Work by Wang et al. suggests that A_2BR may exist as a multiprotein complex in intestinal epithelia [39], which may result in varying downstream effects depending on interactions with various stimuli. Inflammation typically entails activation of immune cells and induction of cytokines, which has been reflected in the role of A_2BR in myeloid cells [22, 40]. Pulmonary A_2BRs appear to modulate a localized inflammatory response involving enhanced secretion of chemokines and cytokines, which is consistent with our results in the lung IRI model in which A_2BR antagonism attenuated the induction of pro-inflammatory cytokines after IR. Thus adenosine and A_2BR responses to stress are complex and may be dependent on relative extent of acute, systemic stress involving myeloid cells, or localized responses within the tissue.

Our study has several limitations. There is a potential for ventilator-induced injury in this model, however intubation time was minimized to reduce this risk. In addition, the lung function measurements reflect function of both right and left lungs although only the left lung underwent IR. However, both lungs are equally injured in the DCD model of EVLP where ATL802 was protective. Despite these limitations we were able to clearly demonstrate impaired lung function after IR that was ameliorated by ATL802 treatment. Finally, future studies will be required to determine the optimal methods for in vivo ATL802 treatment. The dose of ATL802 utilized was initially based on prior study [21], and follow-up preliminary studies using glucose bioassay data demonstrated a functional response to ATL802 that was optimal at the 1mg/kg dose (data not shown). The stability of ATL802 in serum has not been determined yet, but it is likely to have a half-life of 2–4 hours in blood based upon data with other compounds of similar nature such as ATL801 [26]. Repeat dosing may not be required as the purpose of treatment is to preempt and mitigate the damaging effects of the initial reperfusion insult, but future studies will need to confirm this. Our data suggests that, if possible, treatment of the donor would be protective. More likely, ATL802 would be administered (e.g. as an infusion) for a relatively short duration to the recipient immediately following lung transplant. It is unlikely that there would be significant side effects because ATL802 is an antagonist and thus there is less concern for off-target effects, which would be of more concern for an agonist.

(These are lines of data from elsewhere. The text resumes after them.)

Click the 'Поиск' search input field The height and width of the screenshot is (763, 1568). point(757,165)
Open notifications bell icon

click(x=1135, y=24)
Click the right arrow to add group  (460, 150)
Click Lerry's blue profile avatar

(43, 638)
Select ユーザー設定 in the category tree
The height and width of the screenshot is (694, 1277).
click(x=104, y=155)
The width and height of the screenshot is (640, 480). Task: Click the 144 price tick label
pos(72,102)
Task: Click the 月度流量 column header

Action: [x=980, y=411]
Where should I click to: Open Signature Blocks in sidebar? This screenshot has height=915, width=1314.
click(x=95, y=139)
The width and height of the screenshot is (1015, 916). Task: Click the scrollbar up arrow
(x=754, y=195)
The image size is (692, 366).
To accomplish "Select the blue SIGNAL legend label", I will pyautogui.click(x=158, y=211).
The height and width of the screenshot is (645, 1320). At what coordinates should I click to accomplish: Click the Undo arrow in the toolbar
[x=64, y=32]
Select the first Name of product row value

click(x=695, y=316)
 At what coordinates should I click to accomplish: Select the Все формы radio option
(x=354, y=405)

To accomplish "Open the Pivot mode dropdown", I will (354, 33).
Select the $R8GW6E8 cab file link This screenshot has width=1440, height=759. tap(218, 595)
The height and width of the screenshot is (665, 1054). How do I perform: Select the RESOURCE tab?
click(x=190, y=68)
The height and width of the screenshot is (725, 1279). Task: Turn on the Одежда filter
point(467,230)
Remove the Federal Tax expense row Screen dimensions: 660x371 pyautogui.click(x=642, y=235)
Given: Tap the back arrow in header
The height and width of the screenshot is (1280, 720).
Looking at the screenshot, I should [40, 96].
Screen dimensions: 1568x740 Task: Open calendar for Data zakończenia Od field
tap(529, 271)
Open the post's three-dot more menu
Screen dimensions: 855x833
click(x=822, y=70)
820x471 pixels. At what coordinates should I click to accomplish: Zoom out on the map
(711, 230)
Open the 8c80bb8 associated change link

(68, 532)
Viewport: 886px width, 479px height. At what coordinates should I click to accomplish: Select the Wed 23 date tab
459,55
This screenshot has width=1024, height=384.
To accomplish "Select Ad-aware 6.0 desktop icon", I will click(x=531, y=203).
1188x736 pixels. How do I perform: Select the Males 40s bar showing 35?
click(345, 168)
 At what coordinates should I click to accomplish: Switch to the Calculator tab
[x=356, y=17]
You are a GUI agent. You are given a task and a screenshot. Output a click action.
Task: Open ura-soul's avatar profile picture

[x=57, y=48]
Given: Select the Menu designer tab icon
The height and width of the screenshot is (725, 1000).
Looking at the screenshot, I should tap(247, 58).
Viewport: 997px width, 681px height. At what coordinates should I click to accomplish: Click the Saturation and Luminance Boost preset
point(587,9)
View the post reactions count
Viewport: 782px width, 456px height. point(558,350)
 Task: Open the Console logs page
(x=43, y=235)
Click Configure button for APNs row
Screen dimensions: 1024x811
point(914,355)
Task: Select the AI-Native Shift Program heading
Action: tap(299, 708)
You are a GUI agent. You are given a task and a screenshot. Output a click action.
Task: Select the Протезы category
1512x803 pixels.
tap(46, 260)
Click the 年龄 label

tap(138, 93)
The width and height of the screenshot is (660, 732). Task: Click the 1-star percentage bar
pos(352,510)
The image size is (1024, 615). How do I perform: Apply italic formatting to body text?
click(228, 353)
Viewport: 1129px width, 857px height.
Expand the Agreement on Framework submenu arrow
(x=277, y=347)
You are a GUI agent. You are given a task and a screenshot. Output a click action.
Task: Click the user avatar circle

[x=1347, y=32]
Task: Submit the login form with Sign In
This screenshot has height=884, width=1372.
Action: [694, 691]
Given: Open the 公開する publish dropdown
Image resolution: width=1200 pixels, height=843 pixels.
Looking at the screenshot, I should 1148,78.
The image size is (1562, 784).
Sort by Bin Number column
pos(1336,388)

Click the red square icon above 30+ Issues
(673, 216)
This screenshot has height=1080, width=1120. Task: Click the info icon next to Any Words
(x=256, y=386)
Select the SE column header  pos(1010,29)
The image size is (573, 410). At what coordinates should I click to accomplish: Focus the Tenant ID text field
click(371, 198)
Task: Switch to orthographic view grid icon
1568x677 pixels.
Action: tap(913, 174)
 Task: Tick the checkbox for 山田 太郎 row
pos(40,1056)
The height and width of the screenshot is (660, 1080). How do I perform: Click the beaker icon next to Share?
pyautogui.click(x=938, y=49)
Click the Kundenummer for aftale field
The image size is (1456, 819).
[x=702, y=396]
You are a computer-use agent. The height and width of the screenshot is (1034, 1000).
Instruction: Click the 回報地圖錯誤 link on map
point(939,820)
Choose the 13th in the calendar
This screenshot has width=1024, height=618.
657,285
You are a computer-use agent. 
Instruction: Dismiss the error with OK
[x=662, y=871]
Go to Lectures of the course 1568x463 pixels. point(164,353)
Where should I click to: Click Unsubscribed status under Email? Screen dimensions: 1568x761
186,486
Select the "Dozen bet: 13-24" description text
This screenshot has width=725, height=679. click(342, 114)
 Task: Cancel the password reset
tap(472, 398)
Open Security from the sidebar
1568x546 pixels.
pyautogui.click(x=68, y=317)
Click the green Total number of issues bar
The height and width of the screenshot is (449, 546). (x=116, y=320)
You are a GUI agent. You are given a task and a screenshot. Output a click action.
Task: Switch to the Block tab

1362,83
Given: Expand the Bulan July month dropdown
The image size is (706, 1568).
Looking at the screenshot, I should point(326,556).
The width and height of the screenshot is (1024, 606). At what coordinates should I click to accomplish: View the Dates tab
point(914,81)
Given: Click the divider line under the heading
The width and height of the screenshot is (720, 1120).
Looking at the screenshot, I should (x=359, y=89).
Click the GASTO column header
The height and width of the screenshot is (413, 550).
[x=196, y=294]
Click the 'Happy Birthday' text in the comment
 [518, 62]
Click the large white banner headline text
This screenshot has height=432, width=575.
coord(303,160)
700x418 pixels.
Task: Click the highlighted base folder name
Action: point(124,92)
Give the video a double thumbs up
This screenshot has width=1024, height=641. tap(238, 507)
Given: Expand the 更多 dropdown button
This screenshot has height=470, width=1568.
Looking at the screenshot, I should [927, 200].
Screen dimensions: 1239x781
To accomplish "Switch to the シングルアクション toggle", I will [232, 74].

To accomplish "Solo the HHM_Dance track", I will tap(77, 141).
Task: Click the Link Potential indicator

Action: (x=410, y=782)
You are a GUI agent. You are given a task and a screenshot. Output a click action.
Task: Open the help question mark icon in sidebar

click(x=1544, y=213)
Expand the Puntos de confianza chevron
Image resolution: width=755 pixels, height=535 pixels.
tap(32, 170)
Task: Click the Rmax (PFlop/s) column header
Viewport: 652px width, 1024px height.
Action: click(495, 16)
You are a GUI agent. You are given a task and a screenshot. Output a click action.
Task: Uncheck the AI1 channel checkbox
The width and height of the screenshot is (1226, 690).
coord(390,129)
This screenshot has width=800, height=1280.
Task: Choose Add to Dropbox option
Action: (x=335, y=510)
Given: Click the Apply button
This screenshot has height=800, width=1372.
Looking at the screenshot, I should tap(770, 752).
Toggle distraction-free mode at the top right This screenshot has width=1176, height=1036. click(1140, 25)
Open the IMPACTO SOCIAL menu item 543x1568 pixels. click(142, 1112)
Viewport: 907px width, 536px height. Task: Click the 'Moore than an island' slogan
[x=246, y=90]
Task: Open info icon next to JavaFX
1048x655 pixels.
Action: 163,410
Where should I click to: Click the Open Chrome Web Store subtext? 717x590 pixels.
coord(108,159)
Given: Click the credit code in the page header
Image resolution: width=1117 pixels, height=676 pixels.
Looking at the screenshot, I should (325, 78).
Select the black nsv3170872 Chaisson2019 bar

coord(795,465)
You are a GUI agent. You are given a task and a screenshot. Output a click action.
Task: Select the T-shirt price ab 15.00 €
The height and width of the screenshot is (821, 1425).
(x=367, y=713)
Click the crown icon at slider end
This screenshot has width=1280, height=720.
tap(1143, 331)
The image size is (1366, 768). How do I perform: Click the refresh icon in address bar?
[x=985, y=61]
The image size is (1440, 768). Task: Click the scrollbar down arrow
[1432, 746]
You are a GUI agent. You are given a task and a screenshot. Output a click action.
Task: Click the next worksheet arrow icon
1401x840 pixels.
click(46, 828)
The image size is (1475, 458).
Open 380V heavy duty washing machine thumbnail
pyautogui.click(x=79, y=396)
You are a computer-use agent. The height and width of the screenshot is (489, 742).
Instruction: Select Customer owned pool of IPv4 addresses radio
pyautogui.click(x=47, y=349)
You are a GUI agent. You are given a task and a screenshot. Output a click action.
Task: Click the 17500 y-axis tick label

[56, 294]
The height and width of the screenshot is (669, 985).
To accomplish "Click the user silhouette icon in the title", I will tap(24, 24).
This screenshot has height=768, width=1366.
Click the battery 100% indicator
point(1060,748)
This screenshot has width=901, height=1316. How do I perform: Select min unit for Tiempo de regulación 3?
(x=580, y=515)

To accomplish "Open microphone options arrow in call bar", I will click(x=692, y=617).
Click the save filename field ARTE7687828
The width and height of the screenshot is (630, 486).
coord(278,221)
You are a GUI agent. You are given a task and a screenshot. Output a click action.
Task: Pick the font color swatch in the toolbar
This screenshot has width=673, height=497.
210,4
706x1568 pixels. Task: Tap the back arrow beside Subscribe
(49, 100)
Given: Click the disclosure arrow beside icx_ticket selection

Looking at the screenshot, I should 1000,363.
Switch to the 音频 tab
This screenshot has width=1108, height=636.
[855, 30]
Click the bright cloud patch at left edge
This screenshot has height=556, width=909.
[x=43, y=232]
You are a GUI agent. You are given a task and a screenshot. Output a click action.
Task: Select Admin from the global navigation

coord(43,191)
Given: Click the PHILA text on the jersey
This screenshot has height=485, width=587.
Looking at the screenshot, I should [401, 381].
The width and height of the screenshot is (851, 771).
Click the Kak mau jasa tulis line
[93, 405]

In conclusion, the current study demonstrates a proinflammatory role of A_2BR in lung IRI as exhibited by pulmonary dysfunction, cytokine expression, neutrophil infiltration, and vascular permeability, which were all attenuated by A_2BR antagonism. These proinflammatory effects may be attributable, at least in part, to activation of A_2BRs on alveolar epithelial cells and subsequent induction of IL-8 production. Our results suggest that A_2BR may be a novel therapeutic target to augment EVLP-mediated reconditioning of DCD lungs and to mitigate lung IRI, leading to improved survival of lung transplant patients by preventing primary graft dysfunction.